• Data for processing
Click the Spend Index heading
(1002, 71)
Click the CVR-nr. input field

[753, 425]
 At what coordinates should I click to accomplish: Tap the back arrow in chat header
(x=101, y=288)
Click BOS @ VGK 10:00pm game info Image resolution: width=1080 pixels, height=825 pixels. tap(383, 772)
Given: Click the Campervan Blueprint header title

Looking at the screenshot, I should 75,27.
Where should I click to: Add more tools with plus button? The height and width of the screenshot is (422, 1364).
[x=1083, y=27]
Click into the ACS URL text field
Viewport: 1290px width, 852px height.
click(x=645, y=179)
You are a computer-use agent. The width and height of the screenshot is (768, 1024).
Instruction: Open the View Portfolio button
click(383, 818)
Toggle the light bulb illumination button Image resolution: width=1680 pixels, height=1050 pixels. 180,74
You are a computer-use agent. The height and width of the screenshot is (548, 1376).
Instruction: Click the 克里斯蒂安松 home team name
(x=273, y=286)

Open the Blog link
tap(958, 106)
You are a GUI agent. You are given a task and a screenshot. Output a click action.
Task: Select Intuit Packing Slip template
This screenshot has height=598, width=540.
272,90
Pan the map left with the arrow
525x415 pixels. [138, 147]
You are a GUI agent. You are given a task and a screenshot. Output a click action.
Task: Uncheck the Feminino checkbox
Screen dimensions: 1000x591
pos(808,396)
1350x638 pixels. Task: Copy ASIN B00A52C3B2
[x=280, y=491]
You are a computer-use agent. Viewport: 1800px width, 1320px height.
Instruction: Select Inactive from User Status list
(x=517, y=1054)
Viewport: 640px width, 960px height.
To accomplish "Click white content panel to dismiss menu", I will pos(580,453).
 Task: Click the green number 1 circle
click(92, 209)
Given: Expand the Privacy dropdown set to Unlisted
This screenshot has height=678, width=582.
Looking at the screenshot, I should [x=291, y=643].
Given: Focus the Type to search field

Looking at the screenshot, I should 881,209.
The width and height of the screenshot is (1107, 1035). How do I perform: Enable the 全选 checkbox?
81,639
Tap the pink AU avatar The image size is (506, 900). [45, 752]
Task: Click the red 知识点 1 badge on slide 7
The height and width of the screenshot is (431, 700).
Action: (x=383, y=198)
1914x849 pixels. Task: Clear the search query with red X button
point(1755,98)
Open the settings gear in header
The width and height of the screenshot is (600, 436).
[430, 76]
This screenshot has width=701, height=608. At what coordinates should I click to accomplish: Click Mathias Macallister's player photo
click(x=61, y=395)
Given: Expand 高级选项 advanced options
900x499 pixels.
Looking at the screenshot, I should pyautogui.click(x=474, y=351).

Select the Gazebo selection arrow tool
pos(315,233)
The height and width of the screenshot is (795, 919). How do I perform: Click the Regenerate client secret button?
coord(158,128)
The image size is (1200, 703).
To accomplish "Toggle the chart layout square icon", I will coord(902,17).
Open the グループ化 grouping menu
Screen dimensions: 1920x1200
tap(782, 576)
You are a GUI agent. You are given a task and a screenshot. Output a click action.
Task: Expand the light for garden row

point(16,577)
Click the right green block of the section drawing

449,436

• Problem description
For the material above, reproduce exactly the lines from the line with "Viewport: 1290px width, 852px height." to the line with "You are a computer-use agent. The height", inclusive, and exclude all others.

• Task solution
Viewport: 1290px width, 852px height.
click(x=645, y=179)
You are a computer-use agent. The width and height of the screenshot is (768, 1024).
Instruction: Open the View Portfolio button
click(383, 818)
Toggle the light bulb illumination button Image resolution: width=1680 pixels, height=1050 pixels. 180,74
You are a computer-use agent. The height and width of the screenshot is (548, 1376).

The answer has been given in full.